This project demonstrates the application of the k-Nearest Neighbors (KNN) algorithm for classification. The project involves loading a dataset, preprocessing the features, exploring the data through visualizations, building a KNN model, and evaluating its performance.
- Getting Started
- Data
- Data Preprocessing
- Exploratory Data Analysis (EDA)
- Model Building
- Model Evaluation
- Conclusion
To get started, ensure you have the required dependencies installed. You can install them using the following command:
pip install pandas numpy seaborn matplotlib scikit-learn
The dataset for this project is stored in the file KNN_Project_Data.csv. It is loaded into a Pandas DataFrame, and the first five rows of the dataset are displayed using the data.head(5) function.
To prepare the features for the KNN algorithm, standardization is applied using the StandardScaler from scikit-learn. Standardization ensures that each feature has a mean of 0 and a standard deviation of 1, which is essential for distance-based algorithms like KNN.
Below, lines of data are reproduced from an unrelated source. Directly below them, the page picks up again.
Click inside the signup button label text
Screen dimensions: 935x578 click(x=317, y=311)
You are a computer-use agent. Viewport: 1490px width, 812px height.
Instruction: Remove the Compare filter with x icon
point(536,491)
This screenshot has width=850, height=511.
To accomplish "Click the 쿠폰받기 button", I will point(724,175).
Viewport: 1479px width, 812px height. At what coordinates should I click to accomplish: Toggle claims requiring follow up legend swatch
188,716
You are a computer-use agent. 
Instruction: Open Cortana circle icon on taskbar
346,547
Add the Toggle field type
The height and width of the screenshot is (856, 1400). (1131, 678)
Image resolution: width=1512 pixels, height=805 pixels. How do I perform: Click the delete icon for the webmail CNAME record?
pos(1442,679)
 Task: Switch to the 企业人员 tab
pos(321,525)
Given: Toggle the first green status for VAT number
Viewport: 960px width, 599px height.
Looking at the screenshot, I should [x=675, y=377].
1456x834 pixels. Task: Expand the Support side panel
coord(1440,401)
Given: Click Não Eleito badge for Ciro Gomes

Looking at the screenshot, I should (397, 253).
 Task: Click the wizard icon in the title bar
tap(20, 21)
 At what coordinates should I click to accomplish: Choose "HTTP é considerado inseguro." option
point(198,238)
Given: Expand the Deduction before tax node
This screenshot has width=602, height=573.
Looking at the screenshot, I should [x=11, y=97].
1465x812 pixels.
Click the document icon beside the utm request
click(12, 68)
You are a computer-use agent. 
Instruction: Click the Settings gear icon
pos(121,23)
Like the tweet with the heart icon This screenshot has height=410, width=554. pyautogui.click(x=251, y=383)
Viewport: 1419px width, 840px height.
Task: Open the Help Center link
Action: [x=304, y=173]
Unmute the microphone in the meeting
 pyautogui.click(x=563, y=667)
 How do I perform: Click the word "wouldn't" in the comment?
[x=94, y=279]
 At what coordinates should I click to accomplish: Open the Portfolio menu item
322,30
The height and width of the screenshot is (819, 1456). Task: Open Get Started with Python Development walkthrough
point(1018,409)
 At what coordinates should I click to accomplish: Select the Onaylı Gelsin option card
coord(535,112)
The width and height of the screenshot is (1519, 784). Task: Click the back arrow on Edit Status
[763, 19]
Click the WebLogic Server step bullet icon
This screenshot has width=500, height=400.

An exploratory data analysis is conducted to visually explore relationships between different features. Seaborn's pairplot is utilized, with the hue parameter set to 'TARGET CLASS' to distinguish between classes.
The dataset is split into training and testing sets using the train_test_split function from scikit-learn. A KNN classifier is instantiated with n_neighbors=1 and is then trained on the training set.
The dataset is split into training and testing sets using the train_test_split function from scikit-learn. A KNN classifier is instantiated with n_neighbors=1 and is then trained on the training set.
The performance of the KNN model is evaluated using common classification metrics. The confusion matrix and classification report are printed to the console for a detailed assessment.
from sklearn.metrics import classification_report, confusion_matrix
print(confusion_matrix(y_test, pred))
print(classification_report(y_test, pred))
This README provides a comprehensive overview of the KNN project, covering data loading, preprocessing, exploratory data analysis, model building, and evaluation. Feel free to customize this README based on your specific project details.
For more details on the project, code documentation can be found in the Python script.